It is not detecting F2 on Macos
Opened this issue · 3 comments
❯ python3 whisper-typer-tool.py
loading model...
tiny model loaded
ready - start transcribing with F2 ...
This process is not trusted! Input event monitoring will not be possible until it is added to accessibility clients.
^[OQException in thread Thread-3:
Traceback (most recent call last):
File "/Library/Developer/CommandLineTools/Library/Frameworks/Python3.framework/Versions/3.8/lib/python3.8/threading.py", line 932, in _bootstrap_inner
self.run()
File "/Library/Developer/CommandLineTools/Library/Frameworks/Python3.framework/Versions/3.8/lib/python3.8/threading.py", line 870, in run
self._target(*self._args, **self._kwargs)
File "whisper-typer-tool.py", line 76, in record_speech
stream = p.open(format=sample_format,
File "/Users/sp/Desktop/my_project/AI_Research/whisper-typer-tool/whisvenv/lib/python3.8/site-packages/pyaudio/init.py", line 639, in open
stream = PyAudio.Stream(self, *args, **kwargs)
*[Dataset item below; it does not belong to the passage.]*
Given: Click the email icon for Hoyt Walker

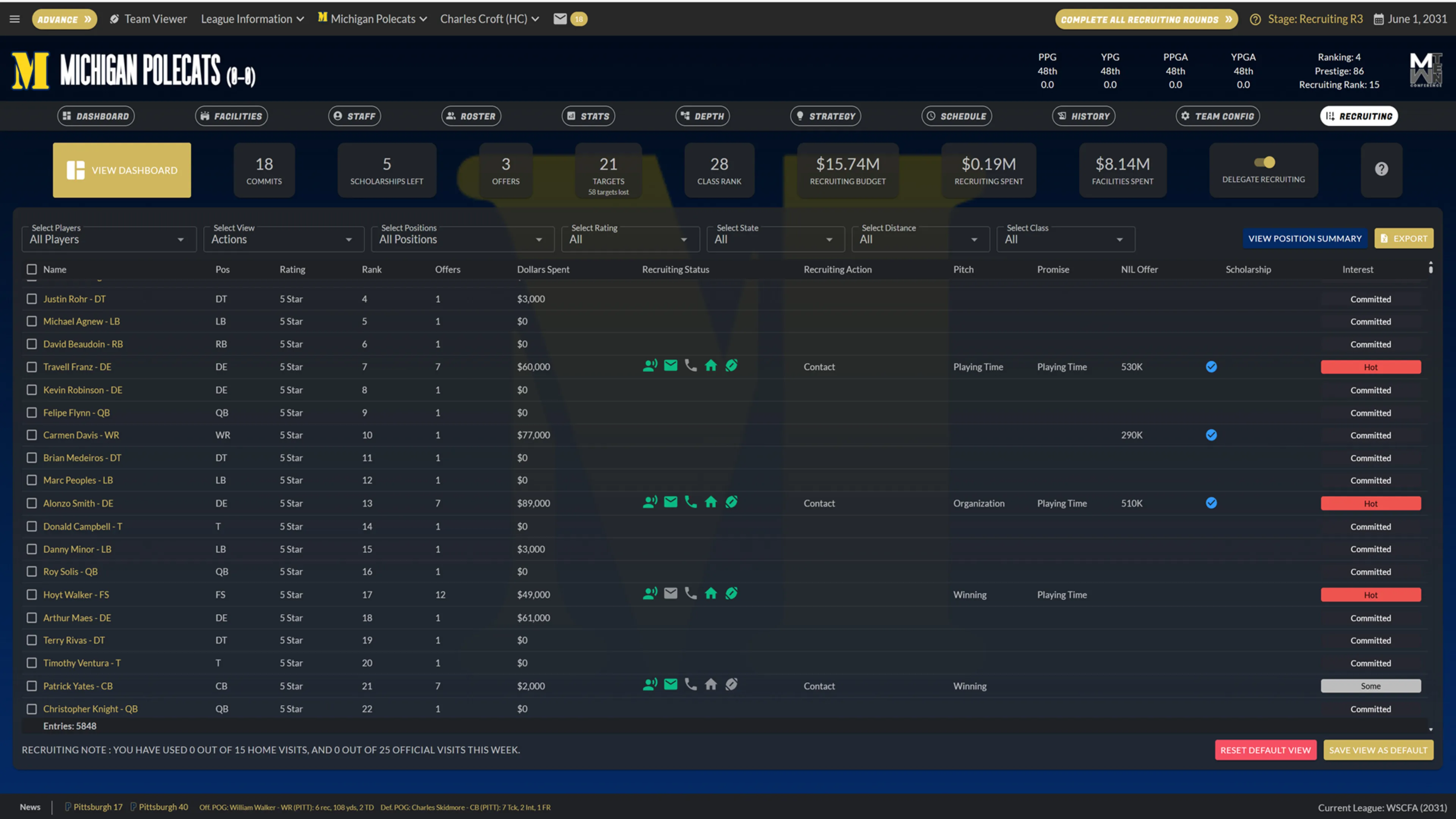Looking at the screenshot, I should pos(670,593).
File "/Users/sp/Desktop/my_project/AI_Research/whisper-typer-tool/whisvenv/lib/python3.8/site-packages/pyaudio/init.py", line 441, in init
self._stream = pa.open(**arguments)
OSError: [Errno -9998] Invalid number of channels
I'm having the same here @dynamiccreator Can you please help with it? Thank you very much.
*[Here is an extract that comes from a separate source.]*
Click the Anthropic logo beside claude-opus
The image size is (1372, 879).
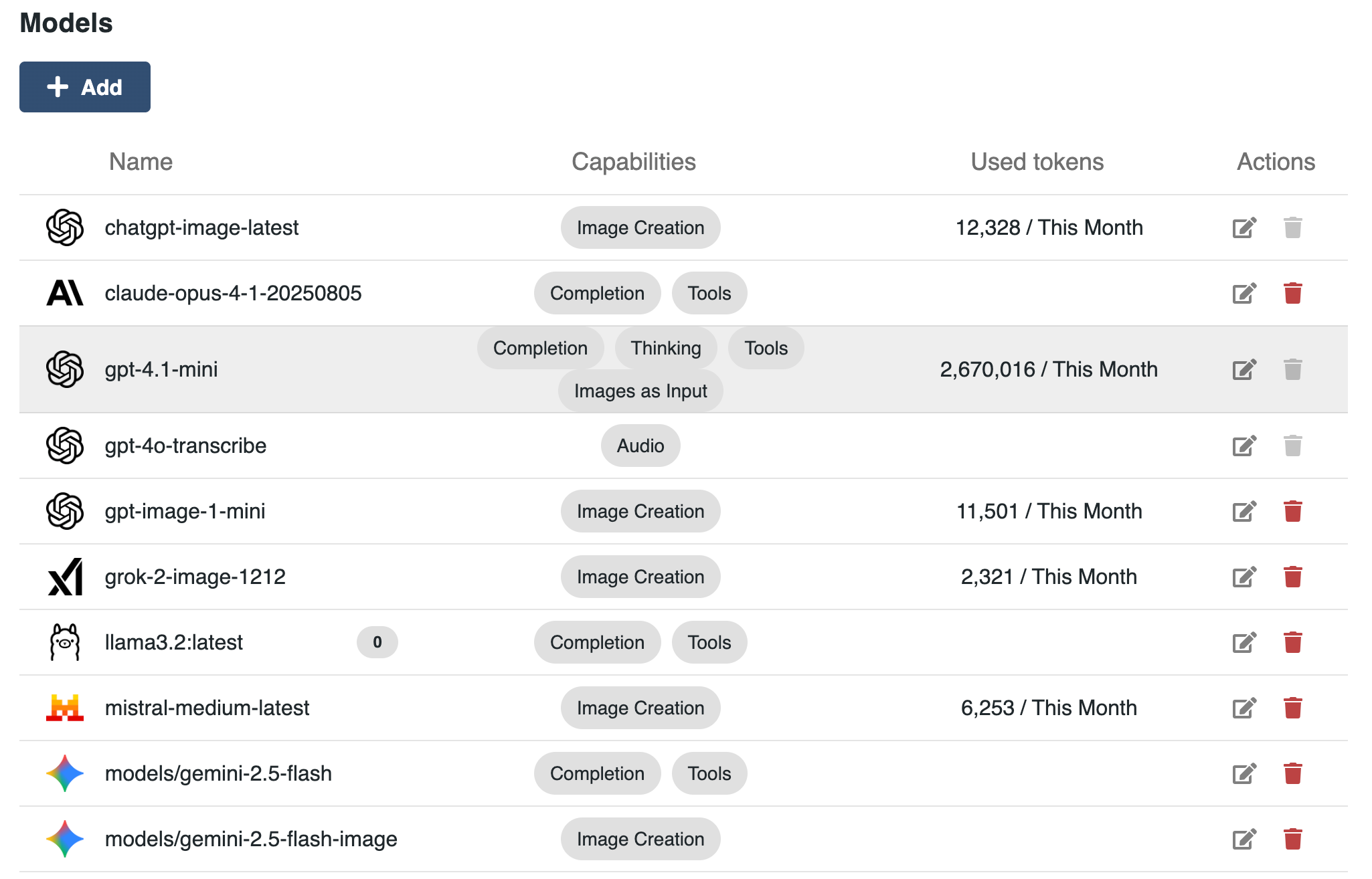tap(65, 294)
This error - "This process is not trusted! Input event monitoring will not be possible until it is added to accessibility clients." - can be fixed by going to System Settings -> Privacy & Security -> Accessibility and enabling Terminal to control your computer.
The other error needs a code change; instead of hard-coding the number of channels to 2, the code should fetch the number of channels for the active device and pass that to the open()
function:
channels = p.get_default_input_device_info()["maxInputChannels"]
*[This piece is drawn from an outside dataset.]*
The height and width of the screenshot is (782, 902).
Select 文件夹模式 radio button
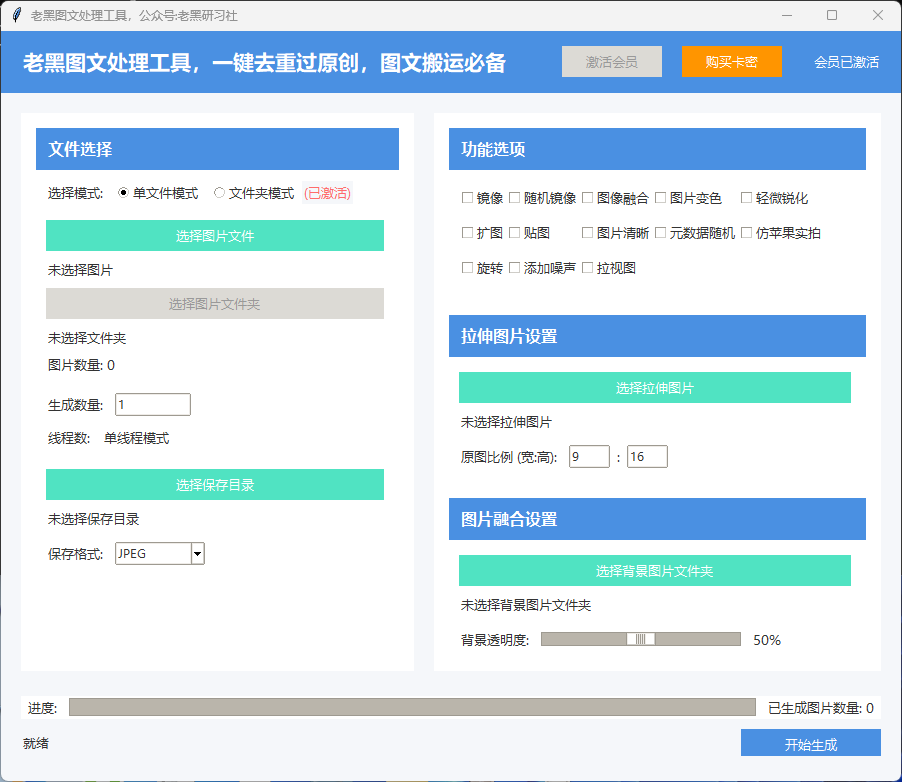coord(220,193)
I have it working on my mac
I did:
brew install ffmpeg portaudio
Changed the start and stop key to:
COMBINATIONS = [
{
"keys": [
#{keyboard.Key.ctrl ,keyboard.Key.shift, keyboard.KeyCode(char="r")},
#{keyboard.Key.ctrl ,keyboard.Key.shift, keyboard.KeyCode(char="R")},
#{keyboard.Key.f2},
{keyboard.Key.ctrl, keyboard.KeyCode(char="r")},
{keyboard.Key.ctrl, keyboard.KeyCode(char="R")},
],
"command": "start record",
},
]
And changed those lines of code:
#record audio
def record_speech():
global file_ready_counter
global stop_recording
global is_recording
is_recording=True
chunk = 1024 # Record in chunks of 1024 samples
chunk = chunk * 16 #need to be more.. becauses of overflow
sample_format = pyaudio.paInt16 # 16 bits per sample
#channels = 2
fs = 44100 # Record at 44100 samples per second
p = pyaudio.PyAudio() # Create an interface to PortAudio
channels = p.get_default_input_device_info()["maxInputChannels"]
stream = p.open(format=sample_format,
channels=channels,
rate=fs,
frames_per_buffer=chunk,
input=True)
frames = [] # Initialize array to store frames
print("Start recording...\n")
playsound("on.wav")